Catherine Glenn Foster, M.A., J.D. | 20 January 2022
The Supreme Court heard oral argument in Dobbs v. Jackson Women’s Health Organization on December 1, 2021.[i] The case is set to limit and possibly overrule Roe v. Wade and the constitutional fallacy that a woman has a legal right to kill her unborn child.[ii]

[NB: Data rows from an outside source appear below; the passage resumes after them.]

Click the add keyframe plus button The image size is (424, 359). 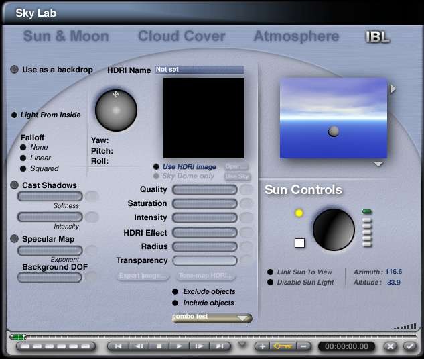(x=262, y=346)
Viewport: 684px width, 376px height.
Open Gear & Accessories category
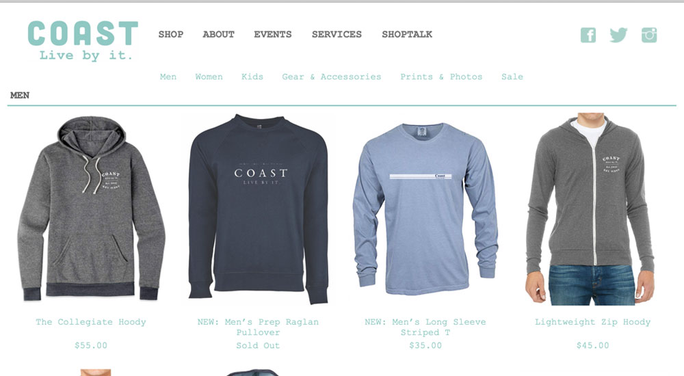(x=332, y=77)
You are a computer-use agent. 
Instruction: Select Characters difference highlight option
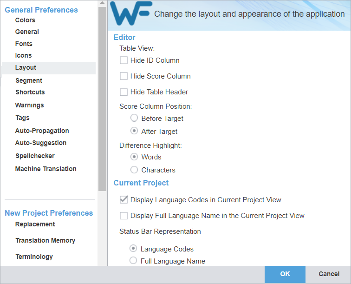point(134,170)
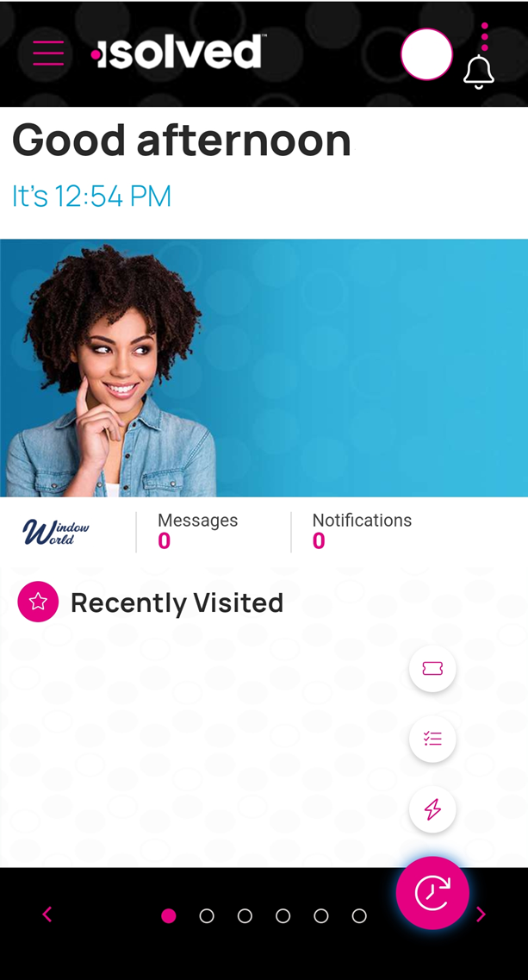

Based upon a manufactured legal history of abortion, the Supreme Court first fabricated an abortion right in 1973 in Roe.[iii] After lower courts futilely grappled with this concocted right, the Supreme Court clarified in 1992 in Planned Parenthood of Southeastern Pennsylvania v. Casey that the right to a pre-viability abortion “is the most central principle of Roe v. Wade.”[iv] Accordingly, the Supreme Court crafted the “undue burden” standard to analyze the constitutionality of abortion regulations. The test is “a shorthand for the conclusion that a state regulation has the purpose or effect of placing a substantial obstacle in the path of a woman seeking an abortion of a nonviable fetus,” the Court’s plurality said.[v] Yet in Justice Scalia’s prescient words, the undue burden standard is nothing more than a “verbal shell game [that] conceal[s] raw judicial policy choices concerning what is ‘appropriate’ abortion legislation.’”[vi] The standard is subjective and “‘hopelessly unworkable in practice,’” leaving the courts in disarray for the past thirty years.[vii]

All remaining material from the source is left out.